On a sunny afternoon in February 2021, I was sitting in the shade of a neem tree with my great-aunt Yellamma.
We were in Ramavaram, a small town in the South Indian state of Telangana, and the early summer heat was already in the air.
I hadn’t seen my father’s aunt since I was 14, but now, ten years later, she welcomed me into her arms.
Growing up, my family moved often because of my father’s government job. I would only see my relatives once a year when we visited our hometown of Dornakal in eastern Telangana and at weddings or funerals. But whenever I saw my relatives, I pestered them with questions about their lives, trying to understand my roots.
That day was no different, and Yellamma and I talked for hours at the house where our family had gathered for the memorial of a distant relative.
Yellamma, who was 75, wore a dark green sari and her hair was in a tight bun. She answered my questions in her stern voice, her gaze intense as she recalled her younger years and cursed the hardships she had endured.
We are Madigas – a Dalit community concentrated in the southern states of India, considered ‘untouchable’ by the Indian caste system. The four-tiered Chatur Varna system consists of Brahmins (priests), followed by Kshatriyas (warriors and rulers), Vaishyas (merchants), and Shudras (workers). Dalits exist as a fifth category, outside of caste society.

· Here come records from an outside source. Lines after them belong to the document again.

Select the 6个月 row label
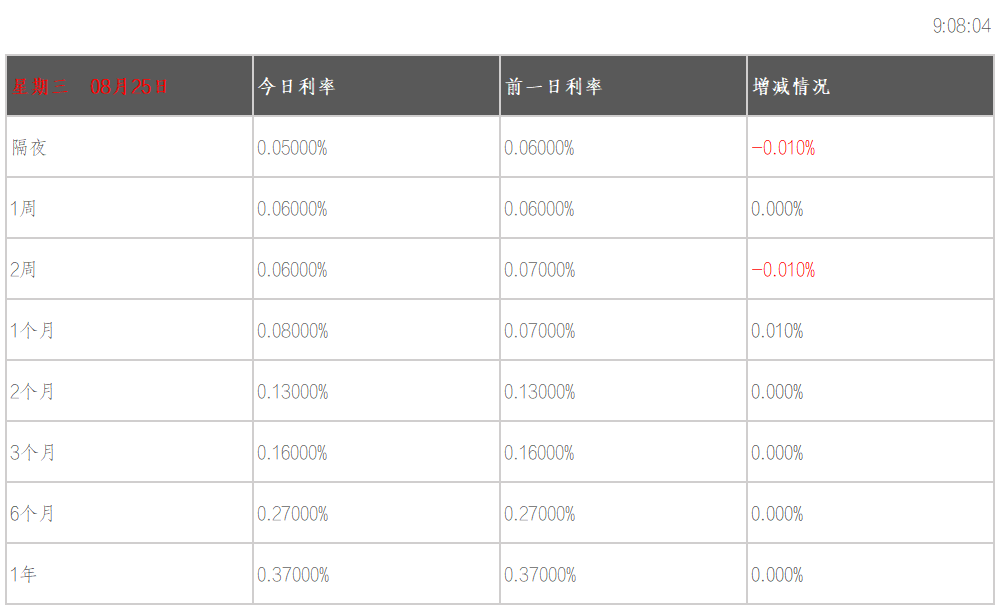Viewport: 1003px width, 609px height. [32, 514]
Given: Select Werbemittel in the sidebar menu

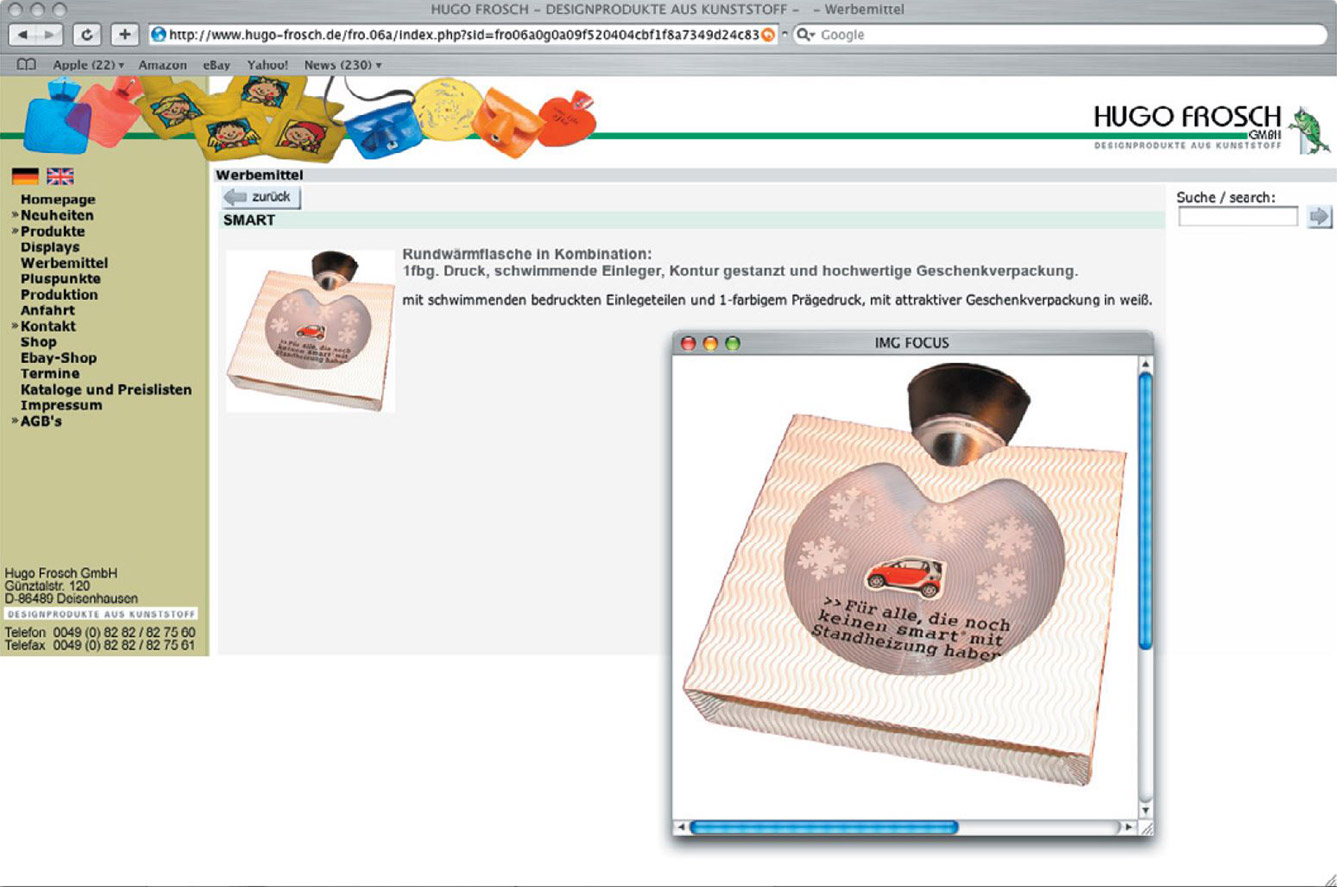Looking at the screenshot, I should [64, 263].
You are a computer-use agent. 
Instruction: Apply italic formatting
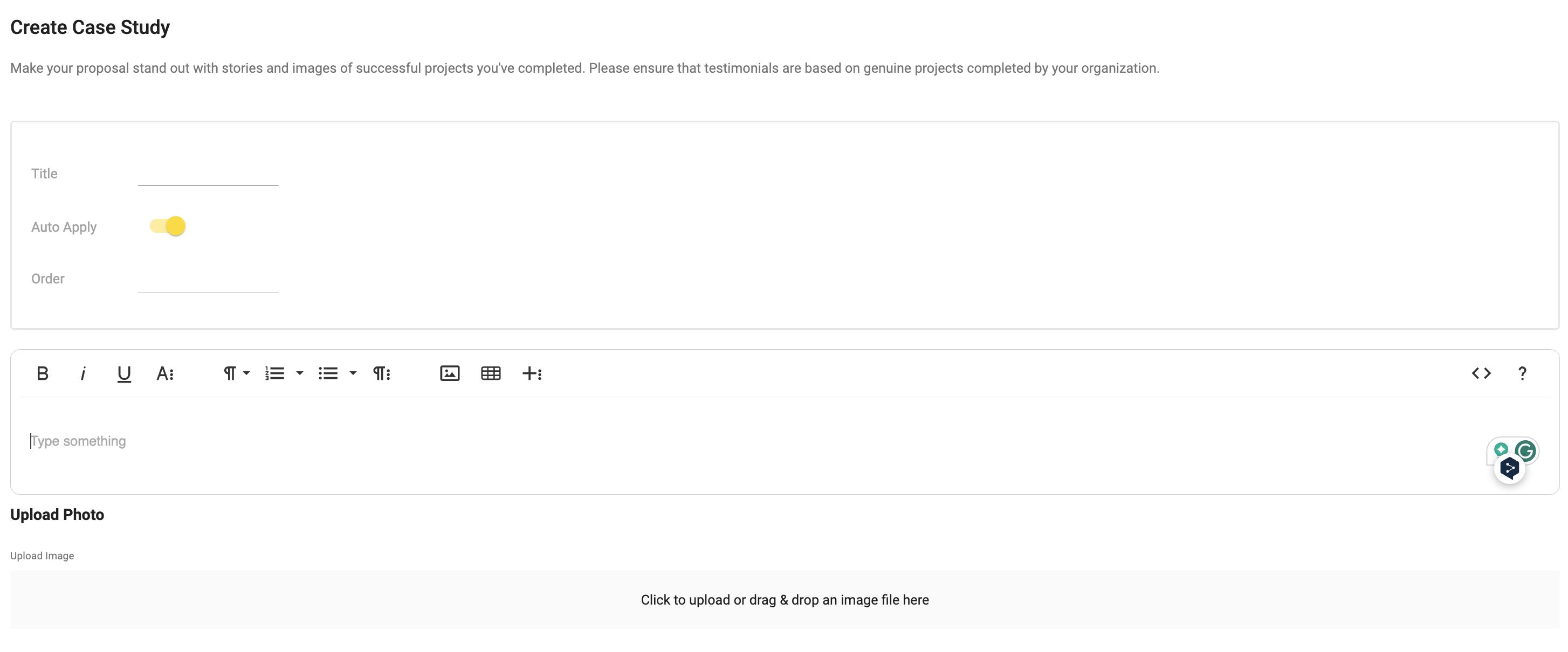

In India, caste, a status dictated by birth, often remains the cause of class differences. While education has enabled some Dalits to live comfortable lives, many communities such as Madigas – traditionally tasked with making and repairing shoes, tanning leather and scavenging dead animals – still face forced labour, poverty and discrimination across the country.
Yellamma, like many Madiga women of her time, worked as a farm laborer. It was a hard life of toiling in the fields, sweeping and doing other menial work for a day’s wages.
But there was another job I was curious about, a practice I casually heard of, where so-called “lower caste” women were required to be wet nurses for “upper caste” children. How far back did this practice go, I wondered. And did I know anyone who was once a nurse?
“Nanamma (grandmother), do you know anyone from our family or community who breastfed upper caste children?” I asked her.
Yellamma straightened her back and looked at me. “I know a lot of them, beta (child)”, she replied. “But why would an educated boy like you want to dig up the misery of the past? I thought kids your age just bury their faces in their phones.”
But she frowned and started telling me about Akkamma*, a Madiga woman she knew in her village Gundrathimadugu when she was just a teenager.